Oregon School District Sues Oregon Department of Forestry Over New Forest Management Plan

Oregon’s Jewell School District filed a lawsuit in Oregon Circuit Court last week against the Oregon Department of Forestry (ODF) over declining timber revenues as the state prepares to implement a new management plan for its forests, KGW8 reported (3-27-24).

In Oregon, revenues from timber harvests on state lands are divided between the counties where they’re harvested and the department. Those funds support, among other things, public education.

John DiLorenzo, an attorney representing the Jewell School District, told KGW8 that at the crux of the lawsuit is a provision in the 2010 Northwest Oregon Forest Management Plan that requires the department to “Maintain a budgeting and financial management system that assures that revenues derived from these state forest lands are sufficient to cover the department’s costs.”
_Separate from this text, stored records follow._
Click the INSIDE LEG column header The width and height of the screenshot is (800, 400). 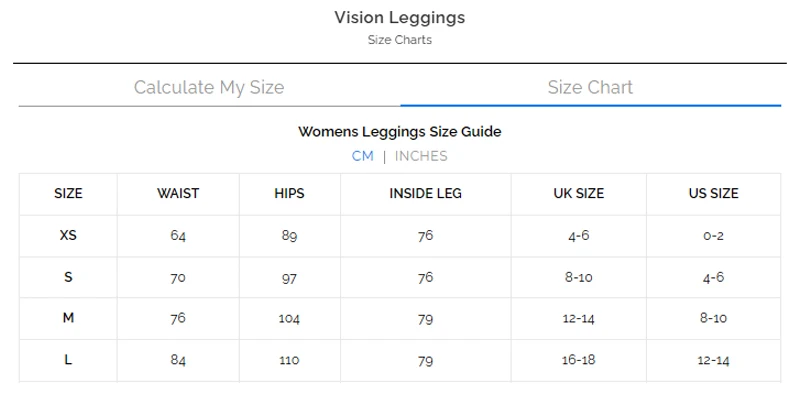coord(425,193)
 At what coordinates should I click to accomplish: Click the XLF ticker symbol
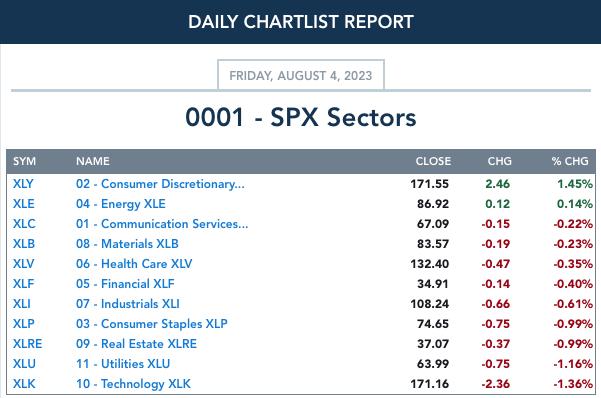tap(23, 284)
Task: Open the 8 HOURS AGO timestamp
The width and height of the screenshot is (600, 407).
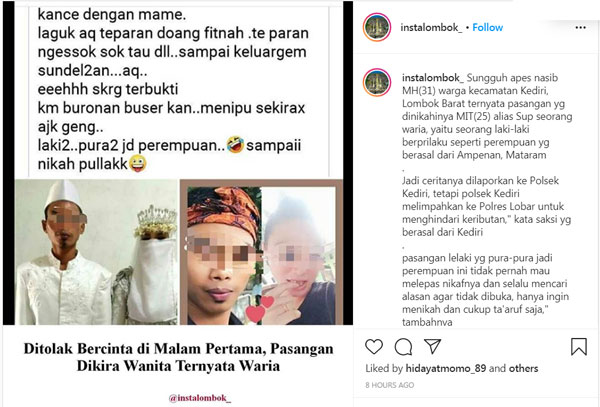Action: pos(390,385)
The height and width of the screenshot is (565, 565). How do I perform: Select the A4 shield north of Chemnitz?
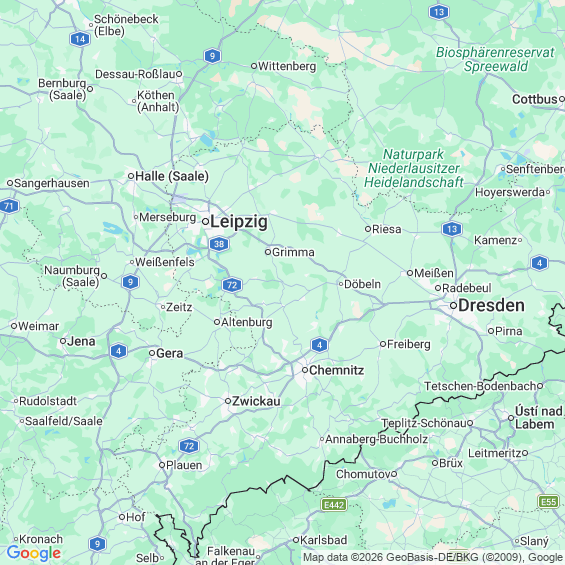319,345
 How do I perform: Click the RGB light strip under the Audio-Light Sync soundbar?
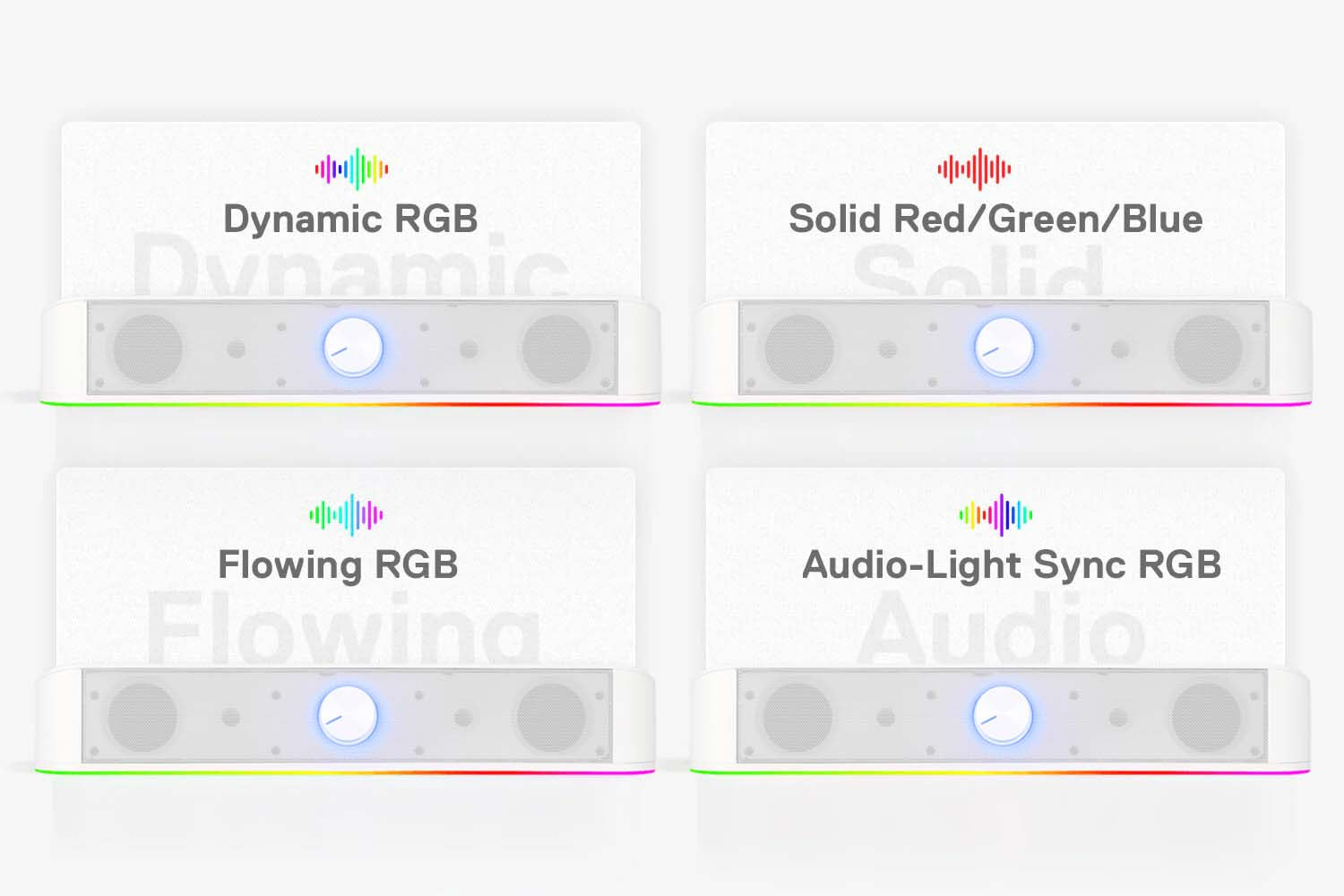coord(1001,770)
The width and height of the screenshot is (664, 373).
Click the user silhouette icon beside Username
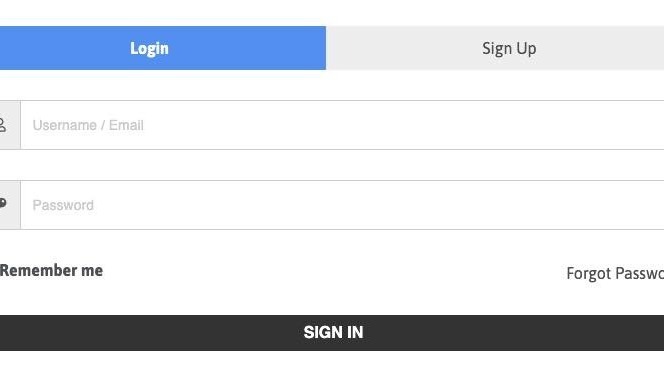[3, 125]
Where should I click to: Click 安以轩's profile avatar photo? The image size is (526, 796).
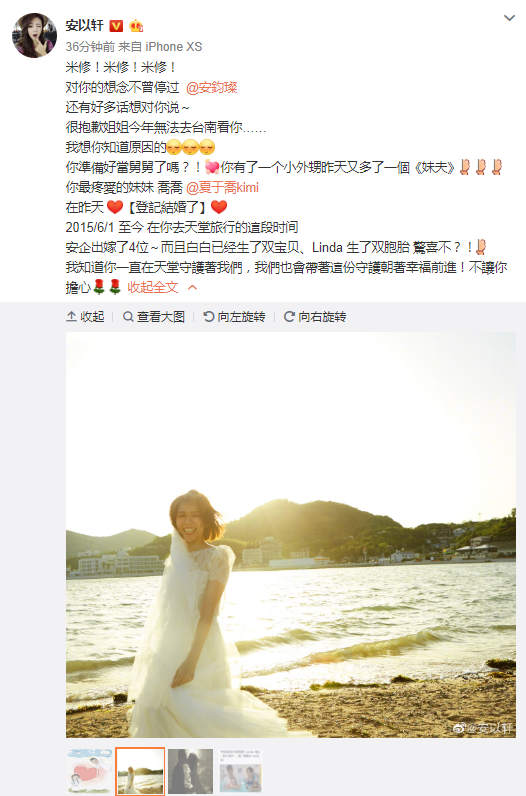(35, 36)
DiLorenzo alleges that the department has failed to comply with the rule. “There happens to be a law, it’s an Oregon administrative rule, that requires that the department must at least break even on its share of the revenues,” DiLorenzo said. “It’s not doing that.”

“The school district received $4.2 million in timber revenues last year,” DiLorenzo told KGW8. “The long and the short of it is they’re going to lose about 35% of their revenues that are going to have to be made up somehow.”

“We are asking for a court to rule that the department has two choices,” he said. “Increase the harvest revenues so Jewell can continue to offer the quality education it offers or share in the sacrifice that it is expected of all these local governments and sharply reduce its own staff.”

According to KGW8, the department declined to comment, citing pending litigation.